For an object with a rest mass:

[math]E=\gamma mc^2[/math]

Where [math]\gamma =1/\sqrt{1-v^2/c^2}[/math]

Notice I can split the 1st equation into 2 components:

[math]E=mc^2+(\gamma -1)mc^2[/math]

This shows the total energy being equalt to the rest energy+ the kinetic energy of the object in question. Notice we get the familiar equation for rest energy

[math]E=mc^2[/math]

Notice from inspection what happens to gamma([math]\gamma[/math]) as we increase v? When v is zero it equals 1. When [math]v\rightarrow c;

\gamma \rightarrow \infty[/math]. This causes our expressions for both total and Kinetic energy to tend towards infinity.

 

If you button bash with the calculator a little(or even turn gamma into a geometric series approximation) you will find that when v<<<c, we get that our expression for KE to a good aprroximation becomes:

[math]KE=(\gamma -1)mc^2\approx 1/2mv^2[/math]

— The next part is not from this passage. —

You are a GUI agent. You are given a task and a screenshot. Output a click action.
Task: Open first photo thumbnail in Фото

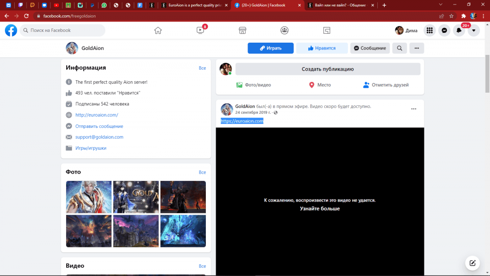coord(89,197)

Which is our familiar expression for KE in classical mechanics which works pretty well at low velocities.

 

The most important question though is why these relations are true, and to really find out you need to study relativity, and start from the basic postulates, reasonig their justification and why they need to be true. Having done that the consequences of those postulates need to be followed, and eventually you get down to the algebraic relations relating quantities we can measure, like energy for example.

 

I hope that was clear as it was the main reason I posted, just try to give a clear impression of things using a little algebra(thats all this stuff is really).